### Exercise task 1
Extract everything from "This week I’m" down to "favourite, Brooklyn Nine-Nine." from the philosophy book review, copying it word for word.
### Exercise task 2
Answer these questions using the philosophy book review:
(a) Who is named as writing the book with Michael Schur?
(b) In what year did Michael Schur graduate from Harvard University?
(c) According to the review, why should we read philosophy?
### Exercise task 3
Continue the philosophy book review, starting right after its last sentence.

A relatable introduction to Philosophy

A relatable introduction to Philosophy
5. General

A relatable introduction to Philosophy

This week I’m reviewing a book after a long time – but one worth the wait. It’s an introduction to philosophy written, appropriately, by a comedy writer.


📘 Book of the week

a. ‘How to be Perfect: The Correct Answer to Every Moral Question’ by Michael Schur with Todd May

Michael Schur is a highly successful, Emmy-award winning writer/co-creator of several US sitcoms including: The Office, Parks and Recreation, A Good Place, and perhaps my favourite, Brooklyn Nine-Nine.

A sitcom writer authoring a book on philosophy? How does that work, you may wonder?

Well sometimes, to write about a complicated subject, all you need are three things: basic intelligence, great writing skills and a ton of curiosity. And Michael has all three, in spades.

Mike graduated Phi Beta Kappa from Harvard University in 1997, with a B.A. major in English. So he’s got the smarts. He’s written a mountain of stuff for demanding TV shows, so he’s got that writing experience under the belt. And his relentless curiosity and admirable moral compass, which shine through on every page, make him eminently suited for this endeavour.

So I’d been waiting for a book like this for a long time. I’m interested in philosophy, but did not have the patience to dig through dense, difficult documents that are a chore to understand. I did try some books which were supposed to be introductory texts, but didn’t get anywhere.

Thankfully, Mike has done the incredibly hard work of reading the source texts of several philosophical tomes for us – and then distilled the essence of the different approaches into one readable book.

He first shares why we should read philosophy – to make better, more deliberate decisions that come from a place of awareness.

### Dataset rows
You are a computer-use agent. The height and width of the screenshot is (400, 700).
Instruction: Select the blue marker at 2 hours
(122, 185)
---
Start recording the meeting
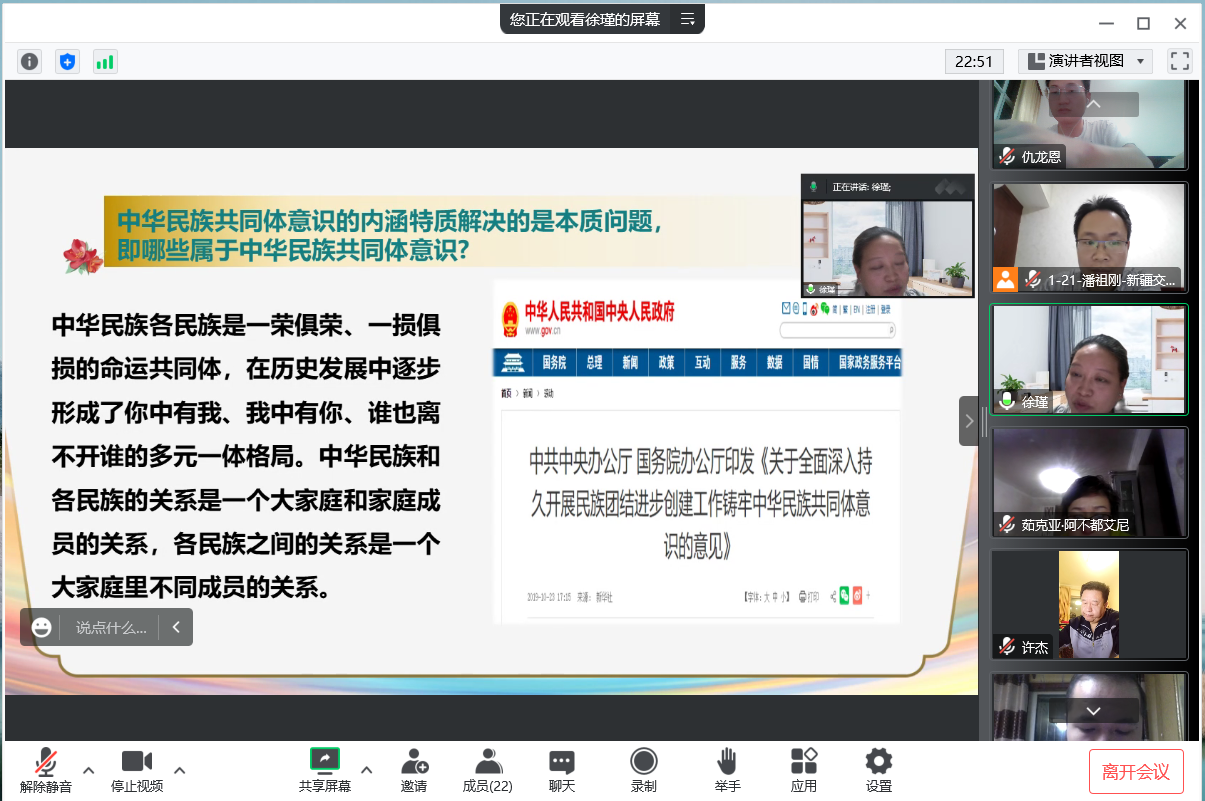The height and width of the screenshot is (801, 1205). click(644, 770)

### Right answer 1
This week I’m reviewing a book after a long time – but one worth the wait. It’s an introduction to philosophy written, appropriately, by a comedy writer.


📘 Book of the week

a. ‘How to be Perfect: The Correct Answer to Every Moral Question’ by Michael Schur with Todd May

Michael Schur is a highly successful, Emmy-award winning writer/co-creator of several US sitcoms including: The Office, Parks and Recreation, A Good Place, and perhaps my favourite, Brooklyn Nine-Nine.

### Right answer 2
(a) Todd May
(b) 1997
(c) To make better, more deliberate decisions that come from a place of awareness.

### Right answer 3
Most people think of themselves as “good,” and would like to be thought of as “good.” Consequently, many (given the choice) would prefer to do a “good” thing instead of a “bad” thing. But it’s not always easy to determine what is good or bad in this confusing, pretzel-twisty world, full of complicated choices and pitfalls and booby traps…
…this book hopes to boil down the whole confusing morass into four simple questions that we can ask ourselves whenever we encounter any ethical dilemma, great or small: What are we doing? Why are we doing it? Is there something we could do that’s better? Why is it better?

Once he establishes the need for learning philosophy, the rest of the book dives into different philosophical approaches (mostly by taking a historical approach to the subject) along with colourful descriptions of the people who came up with them.

There are several reasons why Mike’s book is a great read. Apart from the subject matter itself, what I enjoyed is the funny, relatable and concrete approach he takes to the subject. Here are some specific elements I loved about the book.

1. Relatable examples throughout

Mike introduces some of the most esoteric philosophical approaches and then applies them, not to solve major existential questions such as religion or democracy or capitalism…, but instead to answer simple (almost trivial) questions, such as:

  • After a visit to a shopping mall, should I return the shopping cart back to where they are stored, or leave it near my car?
  • Should I buy a new phone, when there’s so much poverty around me?
  • Should I lie to my friend that I like her ugly dress?
  • We’ve Done Some Good Deeds, and Given a Bunch of Money to Charity, and We’re Generally Really Nice and Morally Upstanding People, So Can We Take Three of These Free Cheese Samples from the Free Cheese Sample Plate at the Supermarket Even Though It Clearly Says “One Per Customer”

The idea is that philosophy can be used on simple everyday issues too.

(Incidentally many of these questions figure as Chapter names! Essentially Mike is clear that his focus is on application not theory for theory’s sake)

2. Everyday language

I loved this instance of how Mike transitions from utilitarianism/consequentialism to the means-focused ideas of Immanuel Kant. (Utilitarianism? Kant? I know, I know. I’m name-dropping here. But that’s how “smart” I feel after reading the book).

what if we could go back to that Universe Goodness Accountant from the introduction, who tsk-tsked us for all the bad results we got, and say, “Hey, lady—we don’t care if our day of good deeds got all screwed up, because we meant to do good things and only our intentions determine our moral worth”? Wouldn’t that feel good, to rub it in her face a little? Buckle up, people. It’s (Immanuel) Kant time.

3. Humour that shines through!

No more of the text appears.